I’m working on an economic model where I need to solve a system of equations.
Most of those equations are defined implicitly from a sort of mean-field game. Basically I construct several multidimensional arrays, construct an interpolated function from them, and then integrate that function over a discretized distribution. The solution of the system is the difference between those integrals and a vector of constants.
My code can be a lot neater and often faster (due to inplace mutation and stack allocation) when I organize all those arrays within a struct.
However, I’ve been struggling to get this to work well with automatic differentiation and NonlinearSolve.jl
The gist of the issue seems to be that NonlinearSolve sometimes passes a ForwardDiff dual type through only some of the variables to be solved for in the system.
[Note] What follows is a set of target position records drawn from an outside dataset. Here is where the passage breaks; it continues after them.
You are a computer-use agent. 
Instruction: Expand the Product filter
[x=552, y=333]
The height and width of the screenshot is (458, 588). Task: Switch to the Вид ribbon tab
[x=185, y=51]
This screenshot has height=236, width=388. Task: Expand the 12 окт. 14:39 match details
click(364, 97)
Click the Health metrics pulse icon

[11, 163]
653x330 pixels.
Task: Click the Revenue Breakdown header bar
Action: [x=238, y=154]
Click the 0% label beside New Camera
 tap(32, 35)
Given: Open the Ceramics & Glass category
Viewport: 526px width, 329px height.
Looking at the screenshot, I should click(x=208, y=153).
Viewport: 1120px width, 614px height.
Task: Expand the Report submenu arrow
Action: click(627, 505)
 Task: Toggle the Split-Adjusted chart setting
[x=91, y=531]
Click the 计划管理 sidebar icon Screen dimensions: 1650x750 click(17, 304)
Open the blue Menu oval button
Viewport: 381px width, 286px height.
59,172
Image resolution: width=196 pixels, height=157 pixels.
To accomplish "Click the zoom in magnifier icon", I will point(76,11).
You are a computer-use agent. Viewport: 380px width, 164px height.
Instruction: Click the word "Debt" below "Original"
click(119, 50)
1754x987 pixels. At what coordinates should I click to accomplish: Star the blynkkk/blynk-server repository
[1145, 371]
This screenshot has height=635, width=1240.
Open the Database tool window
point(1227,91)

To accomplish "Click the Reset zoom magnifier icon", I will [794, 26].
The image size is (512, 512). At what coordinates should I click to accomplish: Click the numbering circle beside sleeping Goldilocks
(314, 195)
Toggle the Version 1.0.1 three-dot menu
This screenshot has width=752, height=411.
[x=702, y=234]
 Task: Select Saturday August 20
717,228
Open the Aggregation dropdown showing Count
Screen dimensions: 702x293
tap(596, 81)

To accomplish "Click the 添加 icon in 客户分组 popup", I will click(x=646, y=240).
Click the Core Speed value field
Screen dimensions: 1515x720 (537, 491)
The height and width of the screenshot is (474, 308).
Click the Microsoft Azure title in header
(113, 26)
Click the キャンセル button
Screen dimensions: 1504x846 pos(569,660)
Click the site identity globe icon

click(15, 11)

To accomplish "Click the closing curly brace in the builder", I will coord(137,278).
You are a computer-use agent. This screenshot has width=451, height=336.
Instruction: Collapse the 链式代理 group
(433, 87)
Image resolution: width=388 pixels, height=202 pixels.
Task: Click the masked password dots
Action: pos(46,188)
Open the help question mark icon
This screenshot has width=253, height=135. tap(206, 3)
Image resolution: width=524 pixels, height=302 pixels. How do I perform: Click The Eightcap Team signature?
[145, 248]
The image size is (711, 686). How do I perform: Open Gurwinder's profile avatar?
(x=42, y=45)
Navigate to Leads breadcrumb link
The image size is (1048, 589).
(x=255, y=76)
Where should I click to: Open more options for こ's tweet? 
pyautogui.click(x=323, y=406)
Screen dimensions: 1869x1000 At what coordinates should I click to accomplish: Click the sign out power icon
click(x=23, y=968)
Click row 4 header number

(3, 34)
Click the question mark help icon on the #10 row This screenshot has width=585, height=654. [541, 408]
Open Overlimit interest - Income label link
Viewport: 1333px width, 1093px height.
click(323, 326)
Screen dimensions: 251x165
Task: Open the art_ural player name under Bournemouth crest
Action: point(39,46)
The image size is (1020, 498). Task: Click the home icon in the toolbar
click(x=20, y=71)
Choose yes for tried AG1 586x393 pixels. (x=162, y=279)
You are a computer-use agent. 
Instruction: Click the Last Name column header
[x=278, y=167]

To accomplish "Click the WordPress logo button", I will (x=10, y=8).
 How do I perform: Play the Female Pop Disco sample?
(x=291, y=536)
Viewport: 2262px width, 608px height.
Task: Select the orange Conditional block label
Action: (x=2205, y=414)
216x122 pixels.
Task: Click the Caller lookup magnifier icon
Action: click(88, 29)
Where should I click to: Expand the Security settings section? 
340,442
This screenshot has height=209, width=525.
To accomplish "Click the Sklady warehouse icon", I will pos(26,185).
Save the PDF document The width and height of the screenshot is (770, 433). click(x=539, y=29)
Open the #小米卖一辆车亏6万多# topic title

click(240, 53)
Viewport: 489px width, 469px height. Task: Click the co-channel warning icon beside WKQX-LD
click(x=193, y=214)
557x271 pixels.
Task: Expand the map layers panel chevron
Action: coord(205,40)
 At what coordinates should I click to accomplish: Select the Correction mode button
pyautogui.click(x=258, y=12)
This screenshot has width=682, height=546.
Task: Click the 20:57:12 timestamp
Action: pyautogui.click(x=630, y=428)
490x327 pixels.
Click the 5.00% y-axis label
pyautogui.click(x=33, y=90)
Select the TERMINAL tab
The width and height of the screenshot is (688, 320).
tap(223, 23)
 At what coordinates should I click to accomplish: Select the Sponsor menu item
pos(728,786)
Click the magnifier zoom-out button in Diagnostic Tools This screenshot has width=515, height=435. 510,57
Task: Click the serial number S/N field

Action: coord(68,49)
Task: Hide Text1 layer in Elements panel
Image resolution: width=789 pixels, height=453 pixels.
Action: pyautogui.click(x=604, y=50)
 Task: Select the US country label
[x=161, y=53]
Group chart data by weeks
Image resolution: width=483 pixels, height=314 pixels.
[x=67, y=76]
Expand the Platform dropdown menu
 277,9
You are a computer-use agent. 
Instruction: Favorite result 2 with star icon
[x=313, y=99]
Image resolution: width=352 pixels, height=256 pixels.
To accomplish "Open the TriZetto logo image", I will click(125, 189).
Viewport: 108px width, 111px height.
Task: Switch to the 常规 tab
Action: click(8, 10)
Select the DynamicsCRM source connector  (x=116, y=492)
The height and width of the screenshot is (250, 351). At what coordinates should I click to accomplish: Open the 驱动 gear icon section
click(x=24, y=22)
As a result, I often need to do something like:
@with_kw struct mystruct{T1,T2,T3}
A1::Array{T1,2} = fill(0.0, 2, 100)
A2::Array{T2,2} = fill(0.0, 2, 100)
A3::Array{T3,3} = fill(0.0, 2, 100)
end
And then within the function that sets up the system I have to do something like
function mysystem(x)
S = mystruct{eltype(x[1]),eltype(x[2]),eltype(x[3])}()
...
end
This works okay but it’s cumbersome because I usually have many more than three arrays and because I don’t always know which element of x I should use to type each element of the struct.
Is it possible to somehow force the x
vector to be all the same type? Alternatively, can I somehow promote non-dual type elements to dual and preserve type stability?